TERRAVIVA, the Daily Record of Copenhagen+5.

Lobbying and Campaigning the Only Hope

By  Chakravarthi Raghavan

The 1980s saw the Thatcher-Reagan initiated counter-revolution in the North, and the use of the financial muscle of the Bretton Woods Institutions  - the IMF and World Bank - to force the neo-liberal agenda on the developing world.

The result is  a decade lost for development, transfer of net resources (public and private) from the South to the North,  a heavy debt burden for generations of the people in the South, the marginalisation, if not abandoning, of the central Charter role of United Nations and its specialised agencies in economic and social sectors and development.

The second half of  the 1980s also saw the start of the parallel process to lock the developing world into the neo-liberal order and the neo-liberal globalisation process for takeover of the South by transnational corporations through the Uruguay Round   of Multilateral Trade Negotiations.  Launched in 1986, the Uruguay Round entered the developing world like a thief in the night, and
functioning in virtual secrecy created the World Trade Organization which, behind the facade of a rules-based consensus-decision-making system is functioning like an occupying power in the South to advance the interests of major corporations based in the North. The promised benefits have eluded the developing world.
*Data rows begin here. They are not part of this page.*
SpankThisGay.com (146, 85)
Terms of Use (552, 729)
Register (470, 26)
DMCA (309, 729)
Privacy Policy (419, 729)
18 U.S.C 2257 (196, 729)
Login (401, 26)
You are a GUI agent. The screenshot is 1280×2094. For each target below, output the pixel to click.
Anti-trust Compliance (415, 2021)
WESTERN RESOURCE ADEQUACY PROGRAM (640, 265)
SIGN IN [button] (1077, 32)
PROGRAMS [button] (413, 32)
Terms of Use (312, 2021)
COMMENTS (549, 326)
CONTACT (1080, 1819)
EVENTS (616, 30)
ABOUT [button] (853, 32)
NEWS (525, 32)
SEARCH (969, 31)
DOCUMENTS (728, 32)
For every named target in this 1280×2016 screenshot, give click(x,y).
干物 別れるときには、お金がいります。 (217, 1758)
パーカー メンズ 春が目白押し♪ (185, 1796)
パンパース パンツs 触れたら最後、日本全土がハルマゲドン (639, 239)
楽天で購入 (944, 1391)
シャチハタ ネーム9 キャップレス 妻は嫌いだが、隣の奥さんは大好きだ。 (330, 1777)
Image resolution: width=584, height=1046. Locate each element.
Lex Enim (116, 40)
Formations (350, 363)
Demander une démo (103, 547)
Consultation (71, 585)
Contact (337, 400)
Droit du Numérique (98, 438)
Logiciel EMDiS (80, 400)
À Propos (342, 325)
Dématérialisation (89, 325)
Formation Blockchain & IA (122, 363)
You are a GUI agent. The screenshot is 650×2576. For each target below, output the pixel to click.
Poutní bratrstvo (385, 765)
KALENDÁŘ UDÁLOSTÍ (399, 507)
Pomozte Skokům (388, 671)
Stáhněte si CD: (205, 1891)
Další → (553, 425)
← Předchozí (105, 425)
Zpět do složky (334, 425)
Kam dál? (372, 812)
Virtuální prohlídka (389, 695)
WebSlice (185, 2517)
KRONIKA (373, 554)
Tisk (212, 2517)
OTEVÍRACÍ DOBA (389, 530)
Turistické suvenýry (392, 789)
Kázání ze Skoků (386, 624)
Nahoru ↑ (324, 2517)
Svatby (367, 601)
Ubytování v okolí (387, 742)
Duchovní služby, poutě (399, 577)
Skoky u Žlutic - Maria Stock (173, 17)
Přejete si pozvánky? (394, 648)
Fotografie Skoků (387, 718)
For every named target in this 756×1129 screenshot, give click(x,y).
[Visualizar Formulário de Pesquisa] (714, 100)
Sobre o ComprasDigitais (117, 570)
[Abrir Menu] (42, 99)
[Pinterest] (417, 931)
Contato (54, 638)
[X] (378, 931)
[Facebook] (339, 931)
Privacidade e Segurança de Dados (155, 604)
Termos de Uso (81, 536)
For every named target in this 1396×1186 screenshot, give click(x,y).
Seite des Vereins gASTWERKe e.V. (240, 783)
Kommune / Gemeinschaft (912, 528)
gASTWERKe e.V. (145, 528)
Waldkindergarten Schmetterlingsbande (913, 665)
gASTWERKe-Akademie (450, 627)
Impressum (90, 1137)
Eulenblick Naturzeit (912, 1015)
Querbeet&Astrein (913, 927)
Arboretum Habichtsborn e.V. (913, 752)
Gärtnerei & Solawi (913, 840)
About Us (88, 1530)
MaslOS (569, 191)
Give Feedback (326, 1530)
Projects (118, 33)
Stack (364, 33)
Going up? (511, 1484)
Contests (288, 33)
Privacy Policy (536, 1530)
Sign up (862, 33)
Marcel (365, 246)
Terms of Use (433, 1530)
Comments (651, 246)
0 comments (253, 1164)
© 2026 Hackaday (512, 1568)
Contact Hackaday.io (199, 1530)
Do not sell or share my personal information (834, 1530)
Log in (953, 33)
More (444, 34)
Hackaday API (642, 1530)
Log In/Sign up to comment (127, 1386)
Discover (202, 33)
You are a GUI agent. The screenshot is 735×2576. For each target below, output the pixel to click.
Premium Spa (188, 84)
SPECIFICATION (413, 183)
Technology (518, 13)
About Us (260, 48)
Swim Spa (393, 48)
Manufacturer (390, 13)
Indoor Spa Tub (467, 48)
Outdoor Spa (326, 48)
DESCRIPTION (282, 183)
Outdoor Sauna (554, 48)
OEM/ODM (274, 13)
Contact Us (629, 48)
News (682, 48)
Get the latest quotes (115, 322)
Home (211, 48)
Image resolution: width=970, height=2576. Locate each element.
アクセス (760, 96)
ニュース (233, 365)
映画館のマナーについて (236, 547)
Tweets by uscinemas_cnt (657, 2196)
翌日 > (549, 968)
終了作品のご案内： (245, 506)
After some near-paralysis, the developing world sought to address the problems through the UN, not frontally, but laterally - in a series of major world  conferences on a range of economic , social and development issues . For example, there were  the Rio Earth Summit on Environment and Development, the Beijing Women's Summit, and the

Copenhagen Social Summit.  These set some norms and standards for North and South, and adopted recommendations and decisions to which countries committed themselves at Summit level.
Civil Society, and development NGOs played an important role in all these - to
the discomfort of the Bretton Woods Institutions and now the WTO .  At these summits, there were determined efforts by the US and the OECD countries to dilute the commitments and
recommendations, assert the role of the Fund/Bank and WTO over the UN system. But civil society managed to keep the pressure on recommendations and commitments and set a process for monitoring the implementation and periodic follow-up meetings -- an important achievement.
The UN sponsored conferences and their recommendations would not have mattered, if the neo-liberal order of shrinking the State and expanding mythical Market in the South through liberalisation, deregulation and privatisation had delivered benefits. In the final analysis, the legitimacy of any national and international regime
depends on,  not only the forms of democratic decision-making, but on whether it delivers benefits to the people at the bottom. Judged by  the  various yardsticks,   it has not.
All the glossily produced reports,  studies, graphs and charts, and questionable generalisations from econometric data of the IMF, World Bank, the OECD and the WTO, and the papers from neo-liberal think tanks and their academic consultants have not been able to hide the truth of growing inequalities within societies and
among countries, and the marginalisation and deprivation of the vast majority of peoples and a sense of insecurity even among middle-classes.
The street protests at the Seattle WTO Ministerial meeting last year, the protests in Washington at Fund/Bank meetings in April could be dismissed and explained away -- but not the signs of increasing social disorders everywhere.
The reality on the ground, and the failure of the policy recommendations from the Fund and the Bank, demonstrated by the East Asia financial crisis - and its spread to Russia and Brazil - resulted in the death of the Washington Consensus.
But the Fund, the Bank and the WTO, the OECD, and the major industrialised nations and the polices of transnational corporations  of the world have not been abandoned. The same old policies are coming back under new slogans, and repeated assertions about inevitability and irresistibility of globalisation.
There is nothing inevitable. Policies and norms, and instruments to further neo-liberal process have been forged by governments and national and international political processes. They can be changed voluntarily by those benefiting and in power, or they will be forced to change through social movements that are growing.
Unfortunately, far from providing an intellectual challenge, the UN is now in danger of being hijacked by the  Fund/Bank institutions and corporate interests. With some exceptions from a few individuals, the UN reports are by 'two-handed' (on the one hand, and on the other) professionals, who either have no clear opinions to present to governments as options or are afraid of doing so. Only civil society is better equipped and is not only
undertaking a public mobilisation through lobbying and campaigning, but providing an intellectual challenge. And therein lies some hope.